• **TEXTO PARA REVISAR**
------------------------

La conclusión era clara, por lo que, un tanto desanimado, un tanto arrepentido, estuve seguro que reprobaría y tendría que continuar cursando en Comunicación, pues en el calendario académico era ya demasiado tarde como para buscar una inscripción en alguna otra dependencia.
Seguro de la humillante derrota que me esperaba en el examen de Veterinaria, y sin ninguna otra opción viable a la vista, me inscribí al tercer semestre de Comunicación.
Unas cuantas semanas después, sólo por curiosidad, sólo por morbo, fui a buscar los resultados del examen. De los doscientos que presentamos, habíamos pasado sólo sesenta. Y mi nombre estaba ahí, un suertudo entre los estudiosos, un irresponsable entre los responsables. Yo, sin haber leído siquiera una página, siquiera un párrafo, siquiera una línea de la guía, había tenido mejor calificación que alrededor de ciento cuarenta aspirantes.
Entre emocionado y perplejo, advertí que en realidad estaba metido en un lío, pues ya estaba inscrito en la Facultad de Comunicación y, lo más importante, ya me había formado en la cabeza la idea de que seguiría estudiando, no con muchas ganas, en esa institución, por lo que primero me costó algo de trabajo cambiar ese estado mental, para después investigar cuáles eran mis posibilidades y opciones, si quería seguir en esa escuela o si realmente quería cambiar mi carrera.

------------------------

• **DATOS ALMACENADOS**
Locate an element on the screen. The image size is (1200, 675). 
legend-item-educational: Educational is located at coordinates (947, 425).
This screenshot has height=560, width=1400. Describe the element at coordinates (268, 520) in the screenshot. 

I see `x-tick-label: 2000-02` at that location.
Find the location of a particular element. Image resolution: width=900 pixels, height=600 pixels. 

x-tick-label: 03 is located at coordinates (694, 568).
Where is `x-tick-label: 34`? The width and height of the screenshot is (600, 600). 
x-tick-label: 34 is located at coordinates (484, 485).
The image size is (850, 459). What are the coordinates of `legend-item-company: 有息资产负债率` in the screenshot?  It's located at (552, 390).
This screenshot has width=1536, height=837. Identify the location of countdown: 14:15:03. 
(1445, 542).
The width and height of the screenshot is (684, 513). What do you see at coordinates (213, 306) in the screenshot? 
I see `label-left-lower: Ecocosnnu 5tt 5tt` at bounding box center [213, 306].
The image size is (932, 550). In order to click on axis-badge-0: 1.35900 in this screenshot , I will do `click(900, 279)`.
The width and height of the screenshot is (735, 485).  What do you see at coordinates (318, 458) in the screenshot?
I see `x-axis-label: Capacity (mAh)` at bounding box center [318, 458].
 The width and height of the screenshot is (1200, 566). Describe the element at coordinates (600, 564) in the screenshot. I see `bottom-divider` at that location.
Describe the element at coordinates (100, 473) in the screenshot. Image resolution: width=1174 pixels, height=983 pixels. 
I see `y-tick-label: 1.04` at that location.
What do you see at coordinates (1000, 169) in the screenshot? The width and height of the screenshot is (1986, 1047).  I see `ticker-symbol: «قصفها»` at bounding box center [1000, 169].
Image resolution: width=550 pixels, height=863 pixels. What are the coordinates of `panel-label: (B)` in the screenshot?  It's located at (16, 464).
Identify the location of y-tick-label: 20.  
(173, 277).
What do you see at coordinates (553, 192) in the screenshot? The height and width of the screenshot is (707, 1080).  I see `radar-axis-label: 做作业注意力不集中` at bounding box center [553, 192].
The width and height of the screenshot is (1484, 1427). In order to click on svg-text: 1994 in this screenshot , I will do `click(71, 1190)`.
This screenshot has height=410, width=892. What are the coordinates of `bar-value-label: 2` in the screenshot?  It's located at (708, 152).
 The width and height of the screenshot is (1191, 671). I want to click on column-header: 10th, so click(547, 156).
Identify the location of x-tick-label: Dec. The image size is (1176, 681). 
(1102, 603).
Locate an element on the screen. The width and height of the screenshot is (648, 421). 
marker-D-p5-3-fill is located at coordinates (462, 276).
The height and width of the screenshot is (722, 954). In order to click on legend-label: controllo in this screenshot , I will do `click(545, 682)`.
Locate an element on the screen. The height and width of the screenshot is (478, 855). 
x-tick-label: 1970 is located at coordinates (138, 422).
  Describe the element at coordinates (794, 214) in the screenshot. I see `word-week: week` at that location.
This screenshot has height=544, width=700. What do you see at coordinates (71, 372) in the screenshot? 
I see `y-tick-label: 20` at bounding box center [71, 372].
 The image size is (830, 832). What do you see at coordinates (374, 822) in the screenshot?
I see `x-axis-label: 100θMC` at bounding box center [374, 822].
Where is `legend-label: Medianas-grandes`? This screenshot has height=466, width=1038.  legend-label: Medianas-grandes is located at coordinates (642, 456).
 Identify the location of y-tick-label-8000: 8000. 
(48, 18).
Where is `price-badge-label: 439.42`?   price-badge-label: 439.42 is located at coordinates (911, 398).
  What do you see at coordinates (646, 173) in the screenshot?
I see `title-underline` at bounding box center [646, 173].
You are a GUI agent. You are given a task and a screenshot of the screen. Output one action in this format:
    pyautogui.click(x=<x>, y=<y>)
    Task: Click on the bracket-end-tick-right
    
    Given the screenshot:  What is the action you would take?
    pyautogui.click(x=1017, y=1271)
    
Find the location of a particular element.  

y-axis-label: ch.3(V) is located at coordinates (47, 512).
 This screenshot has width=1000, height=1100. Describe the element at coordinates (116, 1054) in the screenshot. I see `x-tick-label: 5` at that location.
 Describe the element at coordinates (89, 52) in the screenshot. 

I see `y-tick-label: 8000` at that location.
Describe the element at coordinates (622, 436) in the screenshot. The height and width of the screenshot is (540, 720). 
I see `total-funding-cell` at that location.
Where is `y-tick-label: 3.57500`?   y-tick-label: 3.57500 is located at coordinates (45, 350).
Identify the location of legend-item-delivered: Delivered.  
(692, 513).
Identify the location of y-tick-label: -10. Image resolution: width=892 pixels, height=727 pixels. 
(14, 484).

------------------------

• **PREGUNTAS**
- A) Copie del relato sobre el examen de Veterinaria el fragmento que va entre "Seguro de la" y "semestre de Comunicación.", ambos incluidos.
- B) Prosiga el relato sobre el examen de Veterinaria a partir de la última oración que aparece en él.
Las filas provienen de una fuente distinta a la del texto.

• **RESULTADOS**
- A)
Seguro de la humillante derrota que me esperaba en el examen de Veterinaria, y sin ninguna otra opción viable a la vista, me inscribí al tercer semestre de Comunicación.

- B)
Luego de hablar con las secretarías de ambas facultades, luego de incontables citatorios e idas y vueltas, me dijeron que podía, efectivamente, cancelar mi inscripción en la facultad de comunicación y darme de alta en la de veterinaria, pero que, por razones reglamentarias, el dinero que había pagado no se me podía ni rembolsar ni trasladar a la cuenta de la otra facultad.
Me pareció una completa estupidez, pues, siendo ambas instituciones parte de una misma universidad, debería haber cierta flexibilidad en este tipo de casos, casos que, aun completamente atípicos, deberían ser considerados como posibles, no probables, sólo posibles.
Entre el desánimo, la rabia y la apatía, no hice nada más. El primer día de clases del semestre me presenté en el aula 12 de la Facultad de Comunicación para cursar Procesos Básicos del Pensamiento, una de las pocas materias de las que aprendí algo.
Tiempo después, completamente seguro de que el periodismo no era lo mío, pero frustrado mi intento de mudarme de facultad, lo que hice fue cambiar la especialidad que cursaría, así que elegí publicidad.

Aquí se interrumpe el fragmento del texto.